Do you really need backlinks? (R tutorial)

D
Formation Data SEO Labs

“Everyone knows, backlinks can boost rankings on Google!”

Are you really sure?

You have probably already noticed that it is not uncommon to see pages that rank without ANY backlink. In this tutorial, I share a first approach to analyze your link needs in the form of a SERP exploratory analysis.

Prerequisites

We will use the R language and the R Studio IDE to run our script.

You will also need a Majestic API key, which will be used to automate the recovery of netlinking data.

If this is the first tool you develop with R, no fear, I will explain a simplified method here and we will build the tool step by step.

What will we do in practice?

tuto seo majestic r positions google

We will create a pre-audit tool for netlinking that will do 3 operations :

  • Get the Google Top 100 URLs for a keyword using web scraping
  • Automatically retrieve more than 70 netlinking variables (CF, TF, Root Domain, etc.) for each URL, using Majestic API
  • Analyze the correlations between the position of URLs on Google and their Majestic data
Note that if you want to go further
a multivariate analysis method, which takes into account netlinking as well as other SEO criteria (content, speed, etc.), is taught in the “Machine Learning” module of Data SEO Labs (Level 1) Training. You will discover in particular how to build a Google ranking prediction function.

Ready to analyze the SERP? Let’s GO!

1. Install needed R packages

The following script will check in your library if you already have the packages or not, and install them only if you don’t have them (A piece of code to bookmark).

list.of.packages <- c("stringr", "httr","XML", "dplyr", "majesticR","Hmisc","corrplot","PerformanceAnalytics")
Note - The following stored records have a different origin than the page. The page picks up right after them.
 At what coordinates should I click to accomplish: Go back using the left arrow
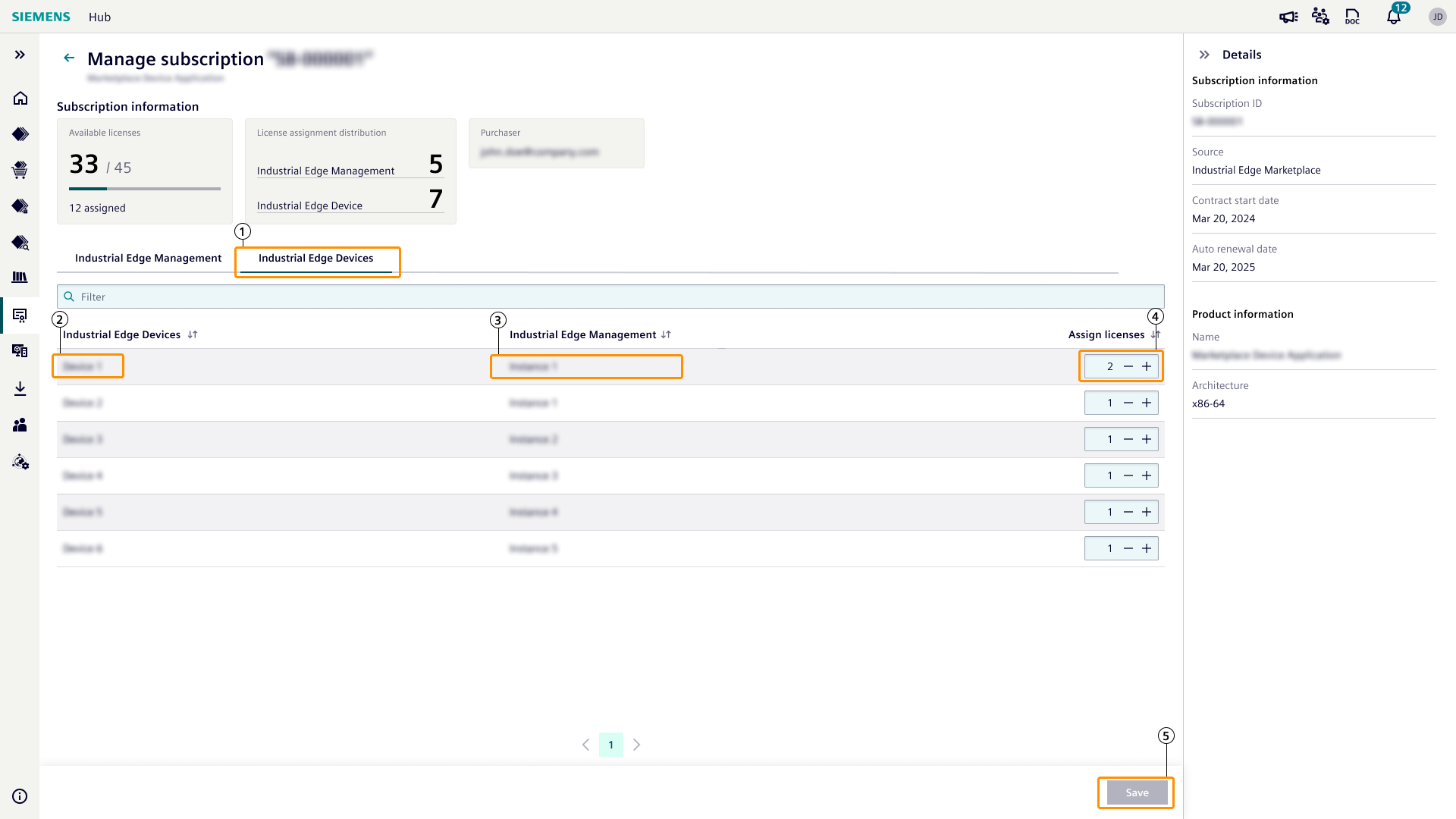(69, 58)
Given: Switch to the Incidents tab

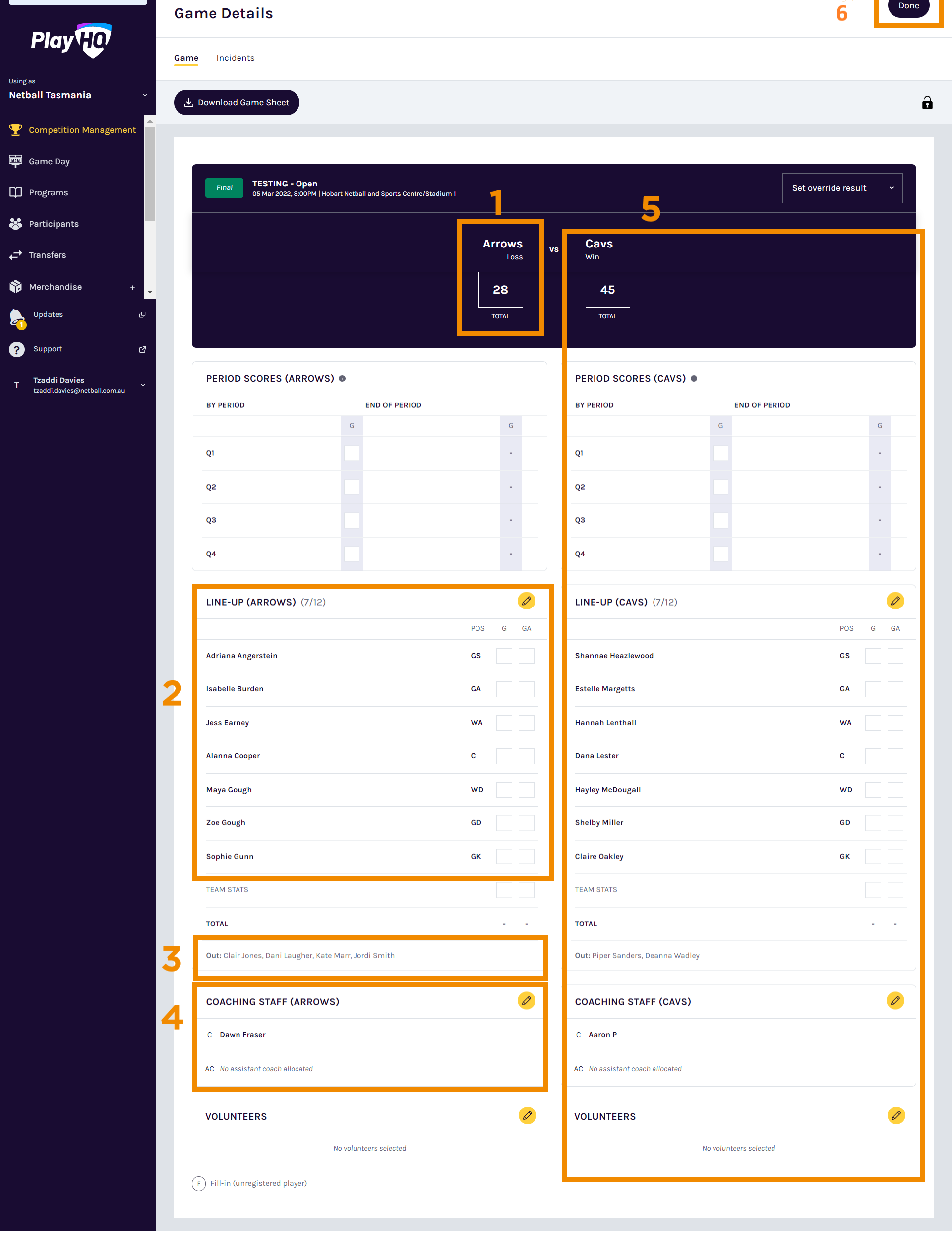Looking at the screenshot, I should (x=236, y=58).
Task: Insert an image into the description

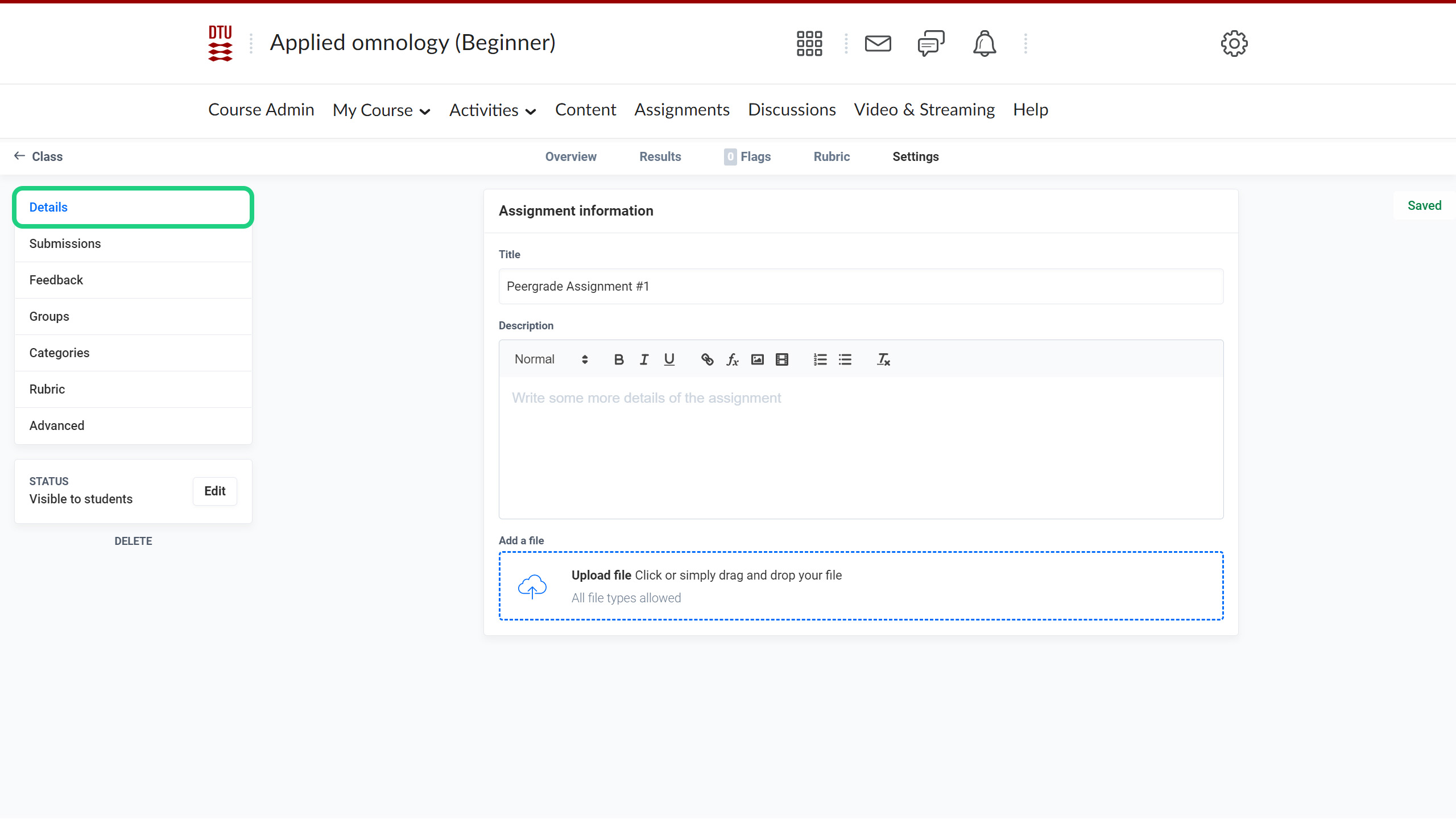Action: (757, 359)
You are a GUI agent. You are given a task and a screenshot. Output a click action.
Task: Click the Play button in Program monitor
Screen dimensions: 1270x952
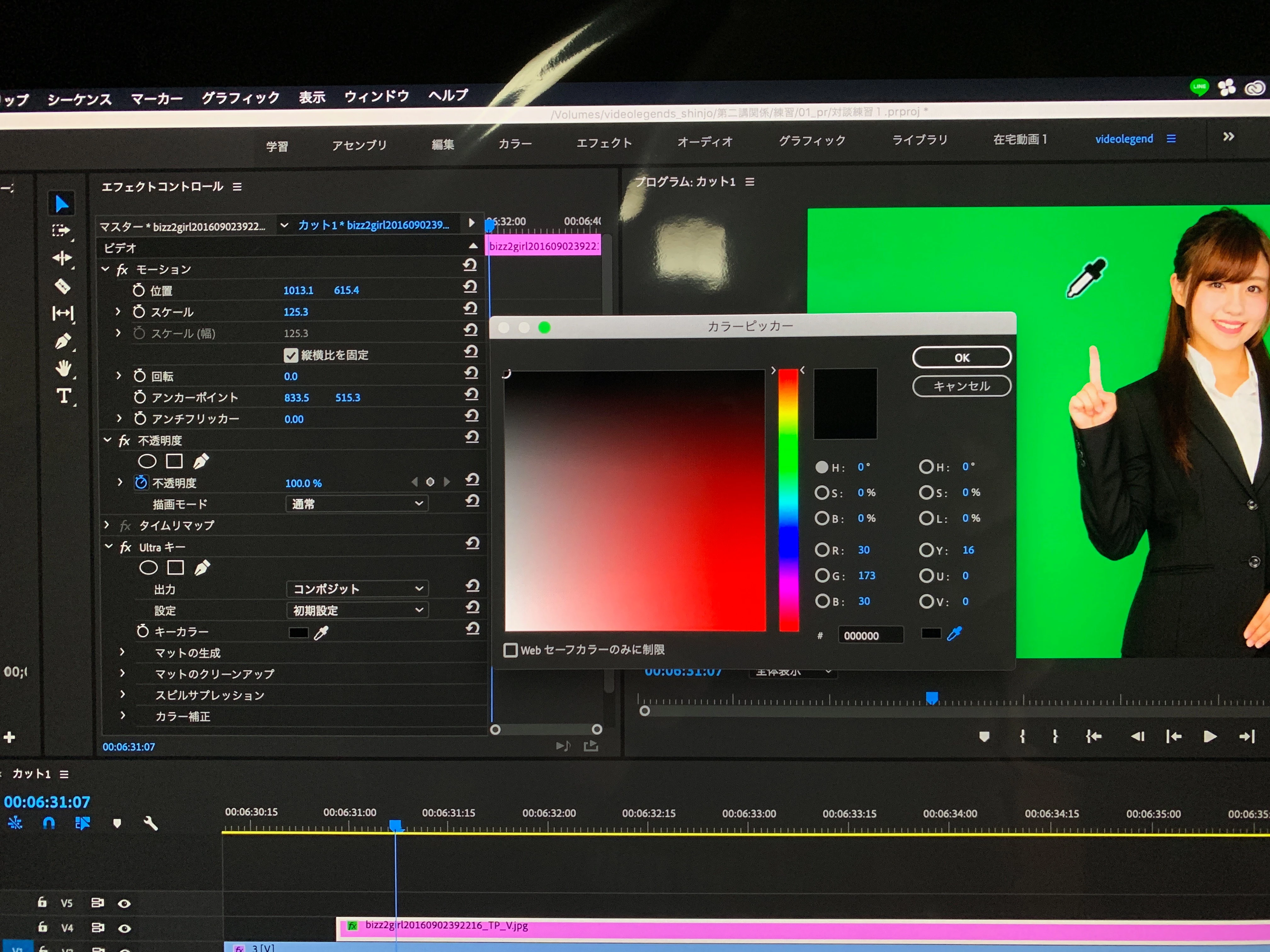click(1210, 736)
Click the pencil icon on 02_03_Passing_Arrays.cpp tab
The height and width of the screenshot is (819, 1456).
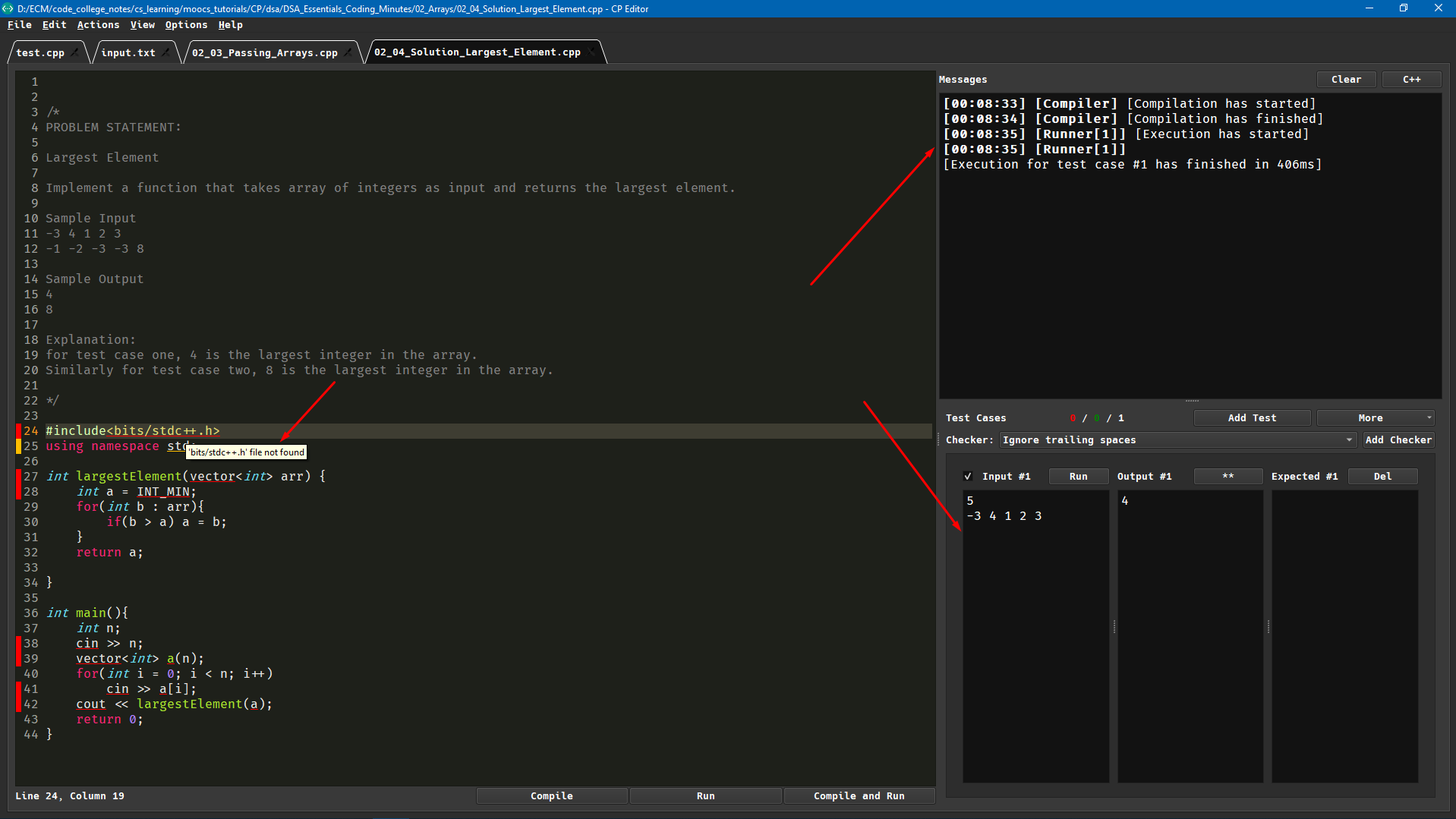348,53
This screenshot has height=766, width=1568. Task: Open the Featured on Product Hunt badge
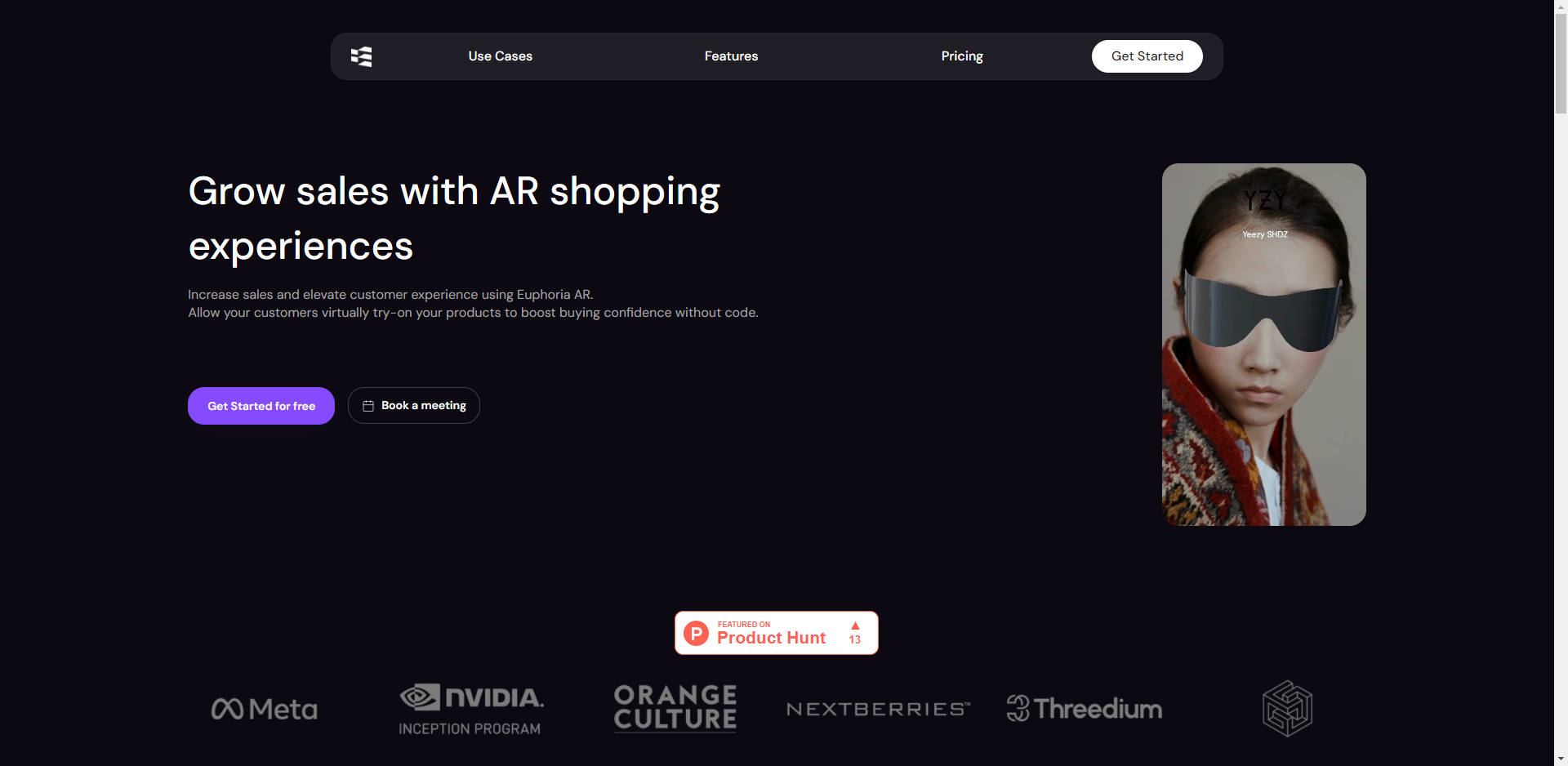(776, 633)
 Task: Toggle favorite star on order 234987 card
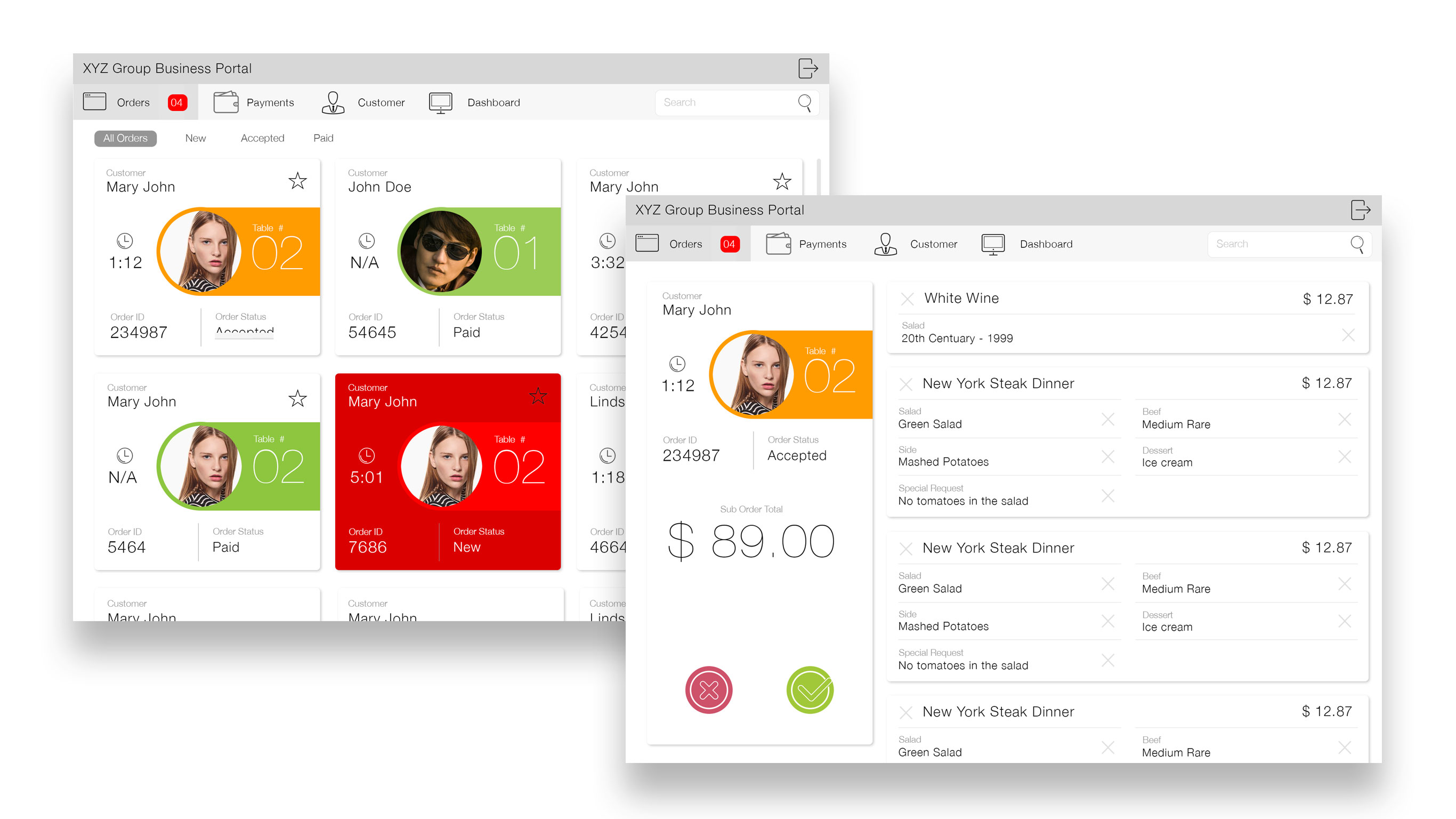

new.packages <- list.of.packages[!(list.of.packages %in% installed.packages()[,"Package"])]
if(length(new.packages)) install.packages(new.packages)

library(stringr)
library(httr)
library(XML)
library(dplyr)
library(majesticR)
library(Hmisc)
library(corrplot)
library(PerformanceAnalytics)

2. Get Google Top 100 urls

We start by creating our SERP scraper that we will call get_google_serp_urls(). This is a function that will build the SERP URL from a keyword, retrieve its content, and then extract its URLs.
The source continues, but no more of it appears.